-- Exercises to complete --
a. Using the passage about the Palouse photography workshop, answer the following:
(i) According to the passage, what are many of the Palouse roads named after?
(ii) How many photographers is the group meant to include?
(iii) Where did the class hold its impromptu shoot on Friday evening?
b. Extend the passage about the Palouse photography workshop, picking up after its final sentence.

-- Supplied text --
============

There is a rub though...trying to find your way around! The Palouse is an intricate maze of one lane farm roads and small rural country lanes that completely dissect this entire region. Many of the roads are named after the farmer who owns the house at the end, or perhaps a blend of names of multiple farmers. If you don't know the area, it would be easy to get lost, and the chances of finding those gems to photograph would be nearly impossible.
That's where we come in. Aperture Academy instructors Brian Rueb and Scott Donschikowski have travelled the roads, and mapped out the best locations and things to see, and combined it with a love of teaching to help ensure that a group of 12 eager photographers can travel to the Palouse, and come away with some truly remarkable images of this community!
Friday evening after our customary "meet and greet" orientation for our Palouse workshop, we turned the class loose to go get a start on their photo-filled weekend with an impromptu shoot at the iconic Steptoe Butte State Park. This butte juts out of the countryside like a tower that just begs photographers to go to the top, where they will have a birds-eye view of the surrounding countryside as the first and last light of the day bathes the rolling hills and turns them into photographic gold.

============

-- Data entries --
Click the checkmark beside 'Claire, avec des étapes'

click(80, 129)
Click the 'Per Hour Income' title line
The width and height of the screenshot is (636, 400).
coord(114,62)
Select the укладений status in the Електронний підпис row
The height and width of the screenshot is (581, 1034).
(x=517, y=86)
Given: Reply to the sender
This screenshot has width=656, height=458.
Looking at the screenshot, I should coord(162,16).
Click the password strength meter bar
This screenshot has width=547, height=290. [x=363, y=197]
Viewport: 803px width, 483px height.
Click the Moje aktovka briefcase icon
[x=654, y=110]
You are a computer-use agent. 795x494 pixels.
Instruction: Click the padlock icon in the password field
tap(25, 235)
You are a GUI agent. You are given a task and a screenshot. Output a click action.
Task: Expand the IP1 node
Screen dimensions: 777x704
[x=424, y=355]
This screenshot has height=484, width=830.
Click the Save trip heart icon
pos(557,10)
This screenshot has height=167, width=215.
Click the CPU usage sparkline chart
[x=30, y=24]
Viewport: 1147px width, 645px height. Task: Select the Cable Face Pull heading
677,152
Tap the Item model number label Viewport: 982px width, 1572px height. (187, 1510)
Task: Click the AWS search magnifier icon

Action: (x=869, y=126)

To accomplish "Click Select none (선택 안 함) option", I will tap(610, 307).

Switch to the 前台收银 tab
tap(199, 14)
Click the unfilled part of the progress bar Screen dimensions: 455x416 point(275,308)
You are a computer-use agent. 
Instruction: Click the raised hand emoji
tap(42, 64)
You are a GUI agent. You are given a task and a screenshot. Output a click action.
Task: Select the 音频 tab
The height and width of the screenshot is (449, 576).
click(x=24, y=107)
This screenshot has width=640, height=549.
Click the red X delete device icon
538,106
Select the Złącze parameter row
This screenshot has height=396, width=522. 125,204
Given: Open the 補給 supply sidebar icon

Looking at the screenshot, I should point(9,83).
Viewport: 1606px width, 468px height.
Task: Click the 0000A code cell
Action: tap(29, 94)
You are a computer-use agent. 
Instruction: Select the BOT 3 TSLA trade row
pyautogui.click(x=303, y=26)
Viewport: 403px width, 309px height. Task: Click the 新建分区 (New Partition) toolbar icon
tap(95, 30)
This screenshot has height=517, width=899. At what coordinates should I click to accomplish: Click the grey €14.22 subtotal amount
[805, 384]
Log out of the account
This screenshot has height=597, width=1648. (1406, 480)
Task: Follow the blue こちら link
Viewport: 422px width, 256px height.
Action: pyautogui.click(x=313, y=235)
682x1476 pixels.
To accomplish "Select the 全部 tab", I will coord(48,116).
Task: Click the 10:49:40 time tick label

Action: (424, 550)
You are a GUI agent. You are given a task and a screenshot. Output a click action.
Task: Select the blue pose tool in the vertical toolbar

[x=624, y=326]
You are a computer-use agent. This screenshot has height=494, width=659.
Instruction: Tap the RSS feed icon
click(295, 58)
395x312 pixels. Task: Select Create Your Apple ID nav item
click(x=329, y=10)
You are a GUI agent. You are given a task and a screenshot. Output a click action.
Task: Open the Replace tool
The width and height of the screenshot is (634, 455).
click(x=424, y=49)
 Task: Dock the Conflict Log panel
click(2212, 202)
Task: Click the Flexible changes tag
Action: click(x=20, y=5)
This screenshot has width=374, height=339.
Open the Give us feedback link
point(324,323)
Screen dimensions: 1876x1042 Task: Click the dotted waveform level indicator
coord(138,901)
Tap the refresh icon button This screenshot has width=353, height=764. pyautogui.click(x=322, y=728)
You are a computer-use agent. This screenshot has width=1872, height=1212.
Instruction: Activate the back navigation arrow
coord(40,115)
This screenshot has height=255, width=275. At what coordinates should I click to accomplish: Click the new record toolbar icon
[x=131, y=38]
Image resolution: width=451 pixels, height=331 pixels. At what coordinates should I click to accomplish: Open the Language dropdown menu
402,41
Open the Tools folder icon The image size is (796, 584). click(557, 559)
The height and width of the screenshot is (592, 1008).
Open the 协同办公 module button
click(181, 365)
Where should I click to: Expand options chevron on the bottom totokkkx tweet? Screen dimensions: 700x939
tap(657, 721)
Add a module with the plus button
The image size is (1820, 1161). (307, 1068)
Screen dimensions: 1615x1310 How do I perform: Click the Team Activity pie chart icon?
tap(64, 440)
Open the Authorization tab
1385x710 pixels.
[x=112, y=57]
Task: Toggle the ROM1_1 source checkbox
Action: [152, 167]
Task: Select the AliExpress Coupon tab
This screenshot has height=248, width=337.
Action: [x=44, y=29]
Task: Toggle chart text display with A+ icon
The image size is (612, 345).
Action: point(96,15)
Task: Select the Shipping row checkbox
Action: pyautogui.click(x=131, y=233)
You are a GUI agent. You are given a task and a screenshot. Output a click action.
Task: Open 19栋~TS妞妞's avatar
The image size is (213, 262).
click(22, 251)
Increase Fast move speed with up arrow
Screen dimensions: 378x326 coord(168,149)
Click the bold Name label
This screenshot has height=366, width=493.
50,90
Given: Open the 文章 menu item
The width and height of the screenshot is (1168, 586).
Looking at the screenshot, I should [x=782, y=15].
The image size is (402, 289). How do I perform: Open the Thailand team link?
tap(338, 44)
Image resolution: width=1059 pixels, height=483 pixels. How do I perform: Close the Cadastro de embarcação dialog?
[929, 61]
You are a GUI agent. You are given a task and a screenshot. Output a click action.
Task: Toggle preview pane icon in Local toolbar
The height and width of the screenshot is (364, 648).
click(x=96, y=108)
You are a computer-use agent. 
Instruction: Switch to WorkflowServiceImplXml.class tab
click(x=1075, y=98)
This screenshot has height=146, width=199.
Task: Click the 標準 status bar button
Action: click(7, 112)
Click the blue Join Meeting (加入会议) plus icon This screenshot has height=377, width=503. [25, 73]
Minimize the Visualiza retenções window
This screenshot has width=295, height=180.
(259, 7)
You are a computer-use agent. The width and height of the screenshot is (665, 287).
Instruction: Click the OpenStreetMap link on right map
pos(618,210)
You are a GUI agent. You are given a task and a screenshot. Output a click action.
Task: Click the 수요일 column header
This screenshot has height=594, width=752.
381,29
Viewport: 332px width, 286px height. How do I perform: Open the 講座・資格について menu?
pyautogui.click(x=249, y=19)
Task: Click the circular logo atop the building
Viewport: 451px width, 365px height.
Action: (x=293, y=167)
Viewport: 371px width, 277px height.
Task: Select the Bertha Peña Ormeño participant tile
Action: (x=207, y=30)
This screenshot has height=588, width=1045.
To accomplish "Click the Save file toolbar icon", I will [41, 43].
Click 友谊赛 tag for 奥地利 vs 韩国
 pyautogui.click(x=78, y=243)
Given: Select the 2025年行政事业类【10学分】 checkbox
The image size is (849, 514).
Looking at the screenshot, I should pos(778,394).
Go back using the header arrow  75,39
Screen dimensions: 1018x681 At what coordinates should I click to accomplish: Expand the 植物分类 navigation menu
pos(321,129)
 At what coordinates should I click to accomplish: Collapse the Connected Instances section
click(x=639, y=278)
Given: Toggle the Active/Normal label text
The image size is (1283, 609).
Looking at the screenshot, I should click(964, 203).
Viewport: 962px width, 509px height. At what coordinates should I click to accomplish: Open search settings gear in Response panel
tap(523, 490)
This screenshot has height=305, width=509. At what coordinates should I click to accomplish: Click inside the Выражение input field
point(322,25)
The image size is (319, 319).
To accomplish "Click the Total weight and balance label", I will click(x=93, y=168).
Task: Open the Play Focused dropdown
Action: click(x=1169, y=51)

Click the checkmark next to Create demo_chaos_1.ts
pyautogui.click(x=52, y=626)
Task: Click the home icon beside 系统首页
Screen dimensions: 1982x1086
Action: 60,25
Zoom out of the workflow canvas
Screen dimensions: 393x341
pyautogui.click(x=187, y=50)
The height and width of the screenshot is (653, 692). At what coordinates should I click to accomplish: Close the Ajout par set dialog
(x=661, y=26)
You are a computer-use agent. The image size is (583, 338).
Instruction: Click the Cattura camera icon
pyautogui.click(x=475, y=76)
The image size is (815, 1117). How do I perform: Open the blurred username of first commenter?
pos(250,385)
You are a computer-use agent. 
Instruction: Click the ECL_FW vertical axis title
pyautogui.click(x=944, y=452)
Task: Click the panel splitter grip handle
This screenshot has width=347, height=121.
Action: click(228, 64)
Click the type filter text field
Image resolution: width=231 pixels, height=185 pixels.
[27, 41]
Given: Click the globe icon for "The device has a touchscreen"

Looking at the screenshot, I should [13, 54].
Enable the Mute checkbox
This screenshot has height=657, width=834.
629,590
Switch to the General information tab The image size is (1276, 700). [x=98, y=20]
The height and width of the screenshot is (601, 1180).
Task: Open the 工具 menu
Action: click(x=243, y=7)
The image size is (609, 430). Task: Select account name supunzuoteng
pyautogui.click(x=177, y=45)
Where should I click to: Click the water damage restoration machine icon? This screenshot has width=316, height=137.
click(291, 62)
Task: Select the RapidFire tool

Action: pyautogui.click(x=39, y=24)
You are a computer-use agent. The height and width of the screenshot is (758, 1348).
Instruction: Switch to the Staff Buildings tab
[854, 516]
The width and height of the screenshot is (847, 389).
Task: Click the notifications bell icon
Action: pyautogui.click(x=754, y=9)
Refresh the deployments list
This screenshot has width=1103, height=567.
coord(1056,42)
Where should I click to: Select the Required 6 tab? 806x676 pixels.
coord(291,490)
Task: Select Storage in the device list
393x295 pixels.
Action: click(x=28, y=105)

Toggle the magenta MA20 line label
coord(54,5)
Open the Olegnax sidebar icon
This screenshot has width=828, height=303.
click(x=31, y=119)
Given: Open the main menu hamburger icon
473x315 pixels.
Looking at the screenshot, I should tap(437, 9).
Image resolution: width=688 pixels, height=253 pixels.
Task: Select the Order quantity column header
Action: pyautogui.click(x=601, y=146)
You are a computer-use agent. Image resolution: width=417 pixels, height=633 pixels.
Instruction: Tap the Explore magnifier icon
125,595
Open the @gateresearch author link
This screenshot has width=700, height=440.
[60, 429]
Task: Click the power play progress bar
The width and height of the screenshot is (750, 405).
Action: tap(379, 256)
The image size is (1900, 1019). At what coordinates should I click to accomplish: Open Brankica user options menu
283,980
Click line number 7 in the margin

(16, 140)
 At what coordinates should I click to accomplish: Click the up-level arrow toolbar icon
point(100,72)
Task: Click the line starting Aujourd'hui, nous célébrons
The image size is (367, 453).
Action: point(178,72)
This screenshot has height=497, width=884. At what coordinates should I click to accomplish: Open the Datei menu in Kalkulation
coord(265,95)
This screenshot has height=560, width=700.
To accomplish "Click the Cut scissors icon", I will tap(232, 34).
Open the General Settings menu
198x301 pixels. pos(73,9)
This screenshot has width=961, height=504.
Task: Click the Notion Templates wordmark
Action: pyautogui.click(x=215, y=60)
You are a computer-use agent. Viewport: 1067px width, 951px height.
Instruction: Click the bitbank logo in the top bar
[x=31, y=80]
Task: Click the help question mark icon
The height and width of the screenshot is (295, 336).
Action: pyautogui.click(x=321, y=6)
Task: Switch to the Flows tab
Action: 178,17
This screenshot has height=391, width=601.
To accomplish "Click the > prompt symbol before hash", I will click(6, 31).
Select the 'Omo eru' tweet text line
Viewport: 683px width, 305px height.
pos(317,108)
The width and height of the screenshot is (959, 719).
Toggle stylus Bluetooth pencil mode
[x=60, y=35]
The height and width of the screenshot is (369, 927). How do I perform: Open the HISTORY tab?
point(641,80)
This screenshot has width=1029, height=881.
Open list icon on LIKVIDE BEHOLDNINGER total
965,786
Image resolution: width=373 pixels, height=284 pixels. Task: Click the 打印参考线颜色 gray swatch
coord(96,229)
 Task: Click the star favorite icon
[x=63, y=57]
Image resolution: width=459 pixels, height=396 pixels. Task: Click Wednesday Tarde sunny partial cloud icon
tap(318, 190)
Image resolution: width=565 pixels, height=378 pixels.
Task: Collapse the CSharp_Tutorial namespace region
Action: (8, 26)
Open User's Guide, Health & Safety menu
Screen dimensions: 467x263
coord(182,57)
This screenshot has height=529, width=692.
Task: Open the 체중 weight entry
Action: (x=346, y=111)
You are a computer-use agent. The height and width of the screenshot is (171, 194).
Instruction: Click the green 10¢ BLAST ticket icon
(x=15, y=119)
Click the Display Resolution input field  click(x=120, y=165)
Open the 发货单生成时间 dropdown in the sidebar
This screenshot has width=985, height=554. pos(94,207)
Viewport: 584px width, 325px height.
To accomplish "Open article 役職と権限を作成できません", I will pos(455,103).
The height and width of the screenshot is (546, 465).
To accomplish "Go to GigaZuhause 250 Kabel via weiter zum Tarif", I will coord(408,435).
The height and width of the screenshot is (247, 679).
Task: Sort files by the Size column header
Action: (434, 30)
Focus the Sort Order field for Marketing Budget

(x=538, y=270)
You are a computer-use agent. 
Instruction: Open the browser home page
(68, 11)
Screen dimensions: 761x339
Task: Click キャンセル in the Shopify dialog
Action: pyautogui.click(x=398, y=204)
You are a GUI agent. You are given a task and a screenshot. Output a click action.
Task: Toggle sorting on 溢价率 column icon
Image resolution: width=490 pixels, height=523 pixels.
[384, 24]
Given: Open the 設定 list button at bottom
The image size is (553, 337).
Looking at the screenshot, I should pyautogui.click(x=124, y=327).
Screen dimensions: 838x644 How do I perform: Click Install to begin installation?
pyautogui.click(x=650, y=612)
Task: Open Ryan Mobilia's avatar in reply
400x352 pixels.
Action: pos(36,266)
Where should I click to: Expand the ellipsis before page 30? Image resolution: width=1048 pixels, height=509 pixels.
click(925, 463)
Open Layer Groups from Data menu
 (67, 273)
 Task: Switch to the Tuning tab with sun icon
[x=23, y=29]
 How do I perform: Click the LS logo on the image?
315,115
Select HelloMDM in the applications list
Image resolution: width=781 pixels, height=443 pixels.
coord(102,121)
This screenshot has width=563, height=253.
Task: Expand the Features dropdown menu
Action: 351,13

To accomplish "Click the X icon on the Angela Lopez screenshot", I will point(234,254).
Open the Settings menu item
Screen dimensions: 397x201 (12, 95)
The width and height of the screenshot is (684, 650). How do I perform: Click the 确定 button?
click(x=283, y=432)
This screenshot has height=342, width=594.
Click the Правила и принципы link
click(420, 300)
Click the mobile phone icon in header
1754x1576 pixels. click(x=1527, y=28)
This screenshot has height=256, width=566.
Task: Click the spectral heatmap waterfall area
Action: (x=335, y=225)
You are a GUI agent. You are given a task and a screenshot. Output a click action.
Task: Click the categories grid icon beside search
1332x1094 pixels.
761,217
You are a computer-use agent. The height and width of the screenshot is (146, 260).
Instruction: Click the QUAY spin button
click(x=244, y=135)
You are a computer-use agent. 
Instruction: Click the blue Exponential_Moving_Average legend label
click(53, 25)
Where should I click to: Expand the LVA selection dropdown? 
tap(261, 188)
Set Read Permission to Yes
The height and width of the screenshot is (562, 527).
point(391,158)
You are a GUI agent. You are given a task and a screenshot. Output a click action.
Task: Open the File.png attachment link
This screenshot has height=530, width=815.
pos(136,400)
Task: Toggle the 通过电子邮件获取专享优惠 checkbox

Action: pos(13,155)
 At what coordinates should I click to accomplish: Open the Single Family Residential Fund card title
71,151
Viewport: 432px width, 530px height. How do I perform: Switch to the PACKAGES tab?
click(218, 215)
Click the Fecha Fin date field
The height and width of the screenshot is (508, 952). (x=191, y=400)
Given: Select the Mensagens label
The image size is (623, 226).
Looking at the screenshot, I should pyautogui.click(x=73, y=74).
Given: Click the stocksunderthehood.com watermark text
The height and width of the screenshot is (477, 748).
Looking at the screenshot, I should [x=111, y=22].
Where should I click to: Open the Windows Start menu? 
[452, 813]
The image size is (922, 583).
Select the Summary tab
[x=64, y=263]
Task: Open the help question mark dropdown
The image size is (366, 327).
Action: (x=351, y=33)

============

-- Written responses --
a.
(i) The farmer who owns the house at the end of the road, or perhaps a blend of names of multiple farmers.
(ii) 12.
(iii) Steptoe Butte State Park.

b.
:: DAY 1 ::
It was great to get the class out early, and familiarize them with the area, because Steptoe was the first spot we took them to on the following morning, for the "official" start of the workshop.
Thirty-seven degrees and driving winds greeted our class as we arrived atop the hill after our lovely 3:45 am departure time. Brian and Scott spread the class out and helped them compositionally work on closer shots to capture the available light streaking through the clouds and lighting up the landscape.
The weather in the Palouse is temperamental in the late spring, and it was evident with the off and on rain, wind and cold present on this June morning. Brian and Scott worked with the students to use higher ISO and faster shutter speeds to help capture the best shots with the wind that was vibrating the longer lenses attached to the cameras as we stretched out to focus more on the details of the area, as opposed to the area as a whole. Our group was tough, and we made the best of the situation. However, the cold eventually could no longer be ignored, and the entire class was ready to retreat to the valley below for warmer temperatures... and new subjects.
We drove a small dirt road that took us by several local farms. These farms had seen their fair share of better times, and hard winters. Many of the barns in this region are on their way out, and each year brings a new twist to the workshop as some barns have finally succumbed to the driving winds and harsh winters that bury this area every year. While on these side roads, Scott and Brian worked with the class on their compositional skills as they stopped every 10-15 minutes to find another old piece of Americana, AKA another old barn.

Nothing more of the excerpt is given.